##### QUOTED PASSAGE

Although the young people who look out at us from these pictures may appear to be tall, thin or broad, they are actually toddlers. Their souls are still grounded in early childhood. Their bodies will continue to develop through the years, will grow up and grow old, but their minds will remain trapped in an eternal childhood. These are residents of ALEH Moriah, and what they have in common is their complex syndromes: intellectual and developmental disabilities along with various physical and medical conditions. Due to these syndromes, the majority of these young people are high-dependency residents, requiring round-the-clock supervision.
The basic assumption underlying the documentation of ALEH Moriah’s residents stems from the belief that one can change society’s attitude to those who are different by exposing, rather than hiding, them on a daily basis. The discourse is changing. Political correctness has erased the old terminology and created a new, accepting and respectful language. But talk is not enough. The daily public presence of these “special children” is important not only for their families, but is crucial for us, as a humane society.

##########
##### PROVIDED DATA

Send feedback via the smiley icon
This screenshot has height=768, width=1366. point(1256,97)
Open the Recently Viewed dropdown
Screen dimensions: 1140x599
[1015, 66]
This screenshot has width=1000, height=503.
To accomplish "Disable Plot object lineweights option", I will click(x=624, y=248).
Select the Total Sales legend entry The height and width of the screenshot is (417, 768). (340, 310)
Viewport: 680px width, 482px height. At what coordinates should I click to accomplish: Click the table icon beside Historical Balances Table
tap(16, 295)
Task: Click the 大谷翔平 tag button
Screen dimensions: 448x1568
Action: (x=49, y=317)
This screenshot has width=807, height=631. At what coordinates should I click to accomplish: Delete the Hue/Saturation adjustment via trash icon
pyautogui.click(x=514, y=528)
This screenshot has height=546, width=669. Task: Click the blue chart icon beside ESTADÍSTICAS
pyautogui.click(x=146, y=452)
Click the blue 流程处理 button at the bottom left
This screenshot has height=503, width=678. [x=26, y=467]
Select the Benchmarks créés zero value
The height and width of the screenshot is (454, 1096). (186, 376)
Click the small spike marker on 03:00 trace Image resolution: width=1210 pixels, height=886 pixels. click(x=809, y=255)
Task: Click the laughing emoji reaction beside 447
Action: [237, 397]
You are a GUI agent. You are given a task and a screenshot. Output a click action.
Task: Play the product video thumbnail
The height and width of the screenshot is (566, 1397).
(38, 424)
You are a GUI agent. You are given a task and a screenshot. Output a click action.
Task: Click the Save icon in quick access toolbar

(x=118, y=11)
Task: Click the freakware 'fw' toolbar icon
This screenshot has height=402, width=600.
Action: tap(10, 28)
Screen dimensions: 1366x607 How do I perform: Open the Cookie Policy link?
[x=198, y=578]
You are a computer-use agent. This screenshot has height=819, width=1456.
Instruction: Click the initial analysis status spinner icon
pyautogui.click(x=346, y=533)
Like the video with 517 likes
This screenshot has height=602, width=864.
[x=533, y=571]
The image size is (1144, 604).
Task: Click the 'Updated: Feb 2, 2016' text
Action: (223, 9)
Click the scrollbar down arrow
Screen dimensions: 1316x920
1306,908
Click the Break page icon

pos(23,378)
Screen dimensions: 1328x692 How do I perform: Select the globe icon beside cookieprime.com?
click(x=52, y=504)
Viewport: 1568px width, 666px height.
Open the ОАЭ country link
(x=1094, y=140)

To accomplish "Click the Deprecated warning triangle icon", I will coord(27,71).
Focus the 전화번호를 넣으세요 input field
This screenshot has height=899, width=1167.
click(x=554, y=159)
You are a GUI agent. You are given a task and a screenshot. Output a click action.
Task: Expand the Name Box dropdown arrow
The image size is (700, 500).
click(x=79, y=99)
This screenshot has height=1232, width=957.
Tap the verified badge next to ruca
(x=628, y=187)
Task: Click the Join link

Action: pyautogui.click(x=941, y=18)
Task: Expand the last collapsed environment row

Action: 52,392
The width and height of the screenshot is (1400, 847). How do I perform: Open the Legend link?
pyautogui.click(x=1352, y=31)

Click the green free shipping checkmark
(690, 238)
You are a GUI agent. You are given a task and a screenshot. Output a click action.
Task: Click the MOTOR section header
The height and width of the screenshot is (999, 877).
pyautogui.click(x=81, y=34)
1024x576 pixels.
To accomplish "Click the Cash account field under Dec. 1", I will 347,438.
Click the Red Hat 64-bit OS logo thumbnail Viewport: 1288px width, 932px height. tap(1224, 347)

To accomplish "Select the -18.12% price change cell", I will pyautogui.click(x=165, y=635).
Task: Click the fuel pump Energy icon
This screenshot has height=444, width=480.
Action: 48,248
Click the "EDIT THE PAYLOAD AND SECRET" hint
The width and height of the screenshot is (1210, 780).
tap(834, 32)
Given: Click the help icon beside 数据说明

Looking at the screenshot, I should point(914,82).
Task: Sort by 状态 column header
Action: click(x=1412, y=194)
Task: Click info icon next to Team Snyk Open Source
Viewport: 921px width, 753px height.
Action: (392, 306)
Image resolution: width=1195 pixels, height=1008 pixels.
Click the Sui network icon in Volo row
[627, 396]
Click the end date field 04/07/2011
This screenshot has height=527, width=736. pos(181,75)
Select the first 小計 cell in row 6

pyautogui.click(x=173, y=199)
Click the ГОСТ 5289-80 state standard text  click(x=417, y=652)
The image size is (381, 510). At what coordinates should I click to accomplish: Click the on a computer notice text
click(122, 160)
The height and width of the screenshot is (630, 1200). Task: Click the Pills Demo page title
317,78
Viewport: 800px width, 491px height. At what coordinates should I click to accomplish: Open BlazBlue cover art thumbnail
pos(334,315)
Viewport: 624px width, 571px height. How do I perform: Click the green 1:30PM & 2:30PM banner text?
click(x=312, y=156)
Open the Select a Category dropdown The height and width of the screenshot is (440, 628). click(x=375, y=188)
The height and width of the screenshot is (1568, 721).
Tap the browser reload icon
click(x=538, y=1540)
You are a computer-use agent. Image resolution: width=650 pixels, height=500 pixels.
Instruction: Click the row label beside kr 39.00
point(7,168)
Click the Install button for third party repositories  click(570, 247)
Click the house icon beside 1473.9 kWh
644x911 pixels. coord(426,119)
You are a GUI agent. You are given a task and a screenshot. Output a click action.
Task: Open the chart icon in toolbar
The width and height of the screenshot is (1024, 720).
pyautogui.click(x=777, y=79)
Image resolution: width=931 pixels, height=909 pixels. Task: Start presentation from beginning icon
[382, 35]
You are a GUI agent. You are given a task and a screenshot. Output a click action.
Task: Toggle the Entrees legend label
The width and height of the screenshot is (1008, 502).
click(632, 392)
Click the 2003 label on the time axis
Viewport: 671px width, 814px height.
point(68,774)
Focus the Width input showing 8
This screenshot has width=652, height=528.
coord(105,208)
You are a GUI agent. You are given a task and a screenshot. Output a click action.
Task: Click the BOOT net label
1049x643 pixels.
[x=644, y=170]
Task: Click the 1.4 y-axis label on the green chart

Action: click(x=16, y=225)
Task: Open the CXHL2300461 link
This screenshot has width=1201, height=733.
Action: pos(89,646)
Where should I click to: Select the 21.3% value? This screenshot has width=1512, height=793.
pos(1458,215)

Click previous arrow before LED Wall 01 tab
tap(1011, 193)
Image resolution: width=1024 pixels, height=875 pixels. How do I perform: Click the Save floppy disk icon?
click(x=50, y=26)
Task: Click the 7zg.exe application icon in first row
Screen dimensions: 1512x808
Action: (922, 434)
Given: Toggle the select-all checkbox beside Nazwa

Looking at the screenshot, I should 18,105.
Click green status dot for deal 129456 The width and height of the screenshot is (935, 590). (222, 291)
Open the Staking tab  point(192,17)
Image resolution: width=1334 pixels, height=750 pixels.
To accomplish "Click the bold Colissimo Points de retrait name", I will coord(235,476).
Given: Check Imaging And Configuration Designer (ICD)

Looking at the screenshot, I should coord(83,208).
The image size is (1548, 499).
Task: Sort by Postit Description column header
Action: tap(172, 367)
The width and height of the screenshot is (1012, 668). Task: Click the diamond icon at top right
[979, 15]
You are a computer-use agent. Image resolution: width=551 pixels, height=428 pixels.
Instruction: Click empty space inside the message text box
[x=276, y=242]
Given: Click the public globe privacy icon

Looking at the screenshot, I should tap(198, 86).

##########

→ WORK INSTRUCTIONS:
1. Answer these questions from the ALEH Moriah text:
(a) What do the residents of ALEH Moriah have in common?
(b) What has political correctness erased?
(c) What do most of the residents require because of their syndromes?
2. Translate this sentence from the ALEH Moriah text into Spanish: "Political correctness has erased the old terminology and created a new, accepting and respectful language."
3. Write the next part of the ALEH Moriah text, picking up after its final sentence.
The listing can be set aside; nothing here depends on it.

→ ANSWERS BY ITEM NUMBER:
1.
(a) Complex syndromes: intellectual and developmental disabilities along with various physical and medical conditions.
(b) The old terminology.
(c) Round-the-clock supervision.

2. La corrección política ha borrado la antigua terminología y ha creado un lenguaje nuevo, inclusivo y respetuoso.

3.
The photographs were created through extended observation and patient waiting. Most of the children are busy with their private worlds. The camera’s presence didn’t bother them – most of them weren’t even aware of it. One girl blows soap bubbles continuously, while another obsessively collects pieces of paper. One adolescent swings his body like a pendulum and another runs around, mumbling in a language that he alone understands. A young girl quietly sorts dry leaves, with great concentration; the sound of children playing in ALEH Moriah’s yard is like that in any other neighborhood playground. Only a second look reveals the difference of those playing there.
The next time that you run into ALEH Moriah’s children on the street – when they go out as a group with their caregivers, to the beach, the supermarket, a café – look at them! Don’t turn away. Look at them with interest, not with shock. When you see them walking in front of you, don’t cross to the other side of the street – they don’t threaten anyone. They are an inseparable part of us.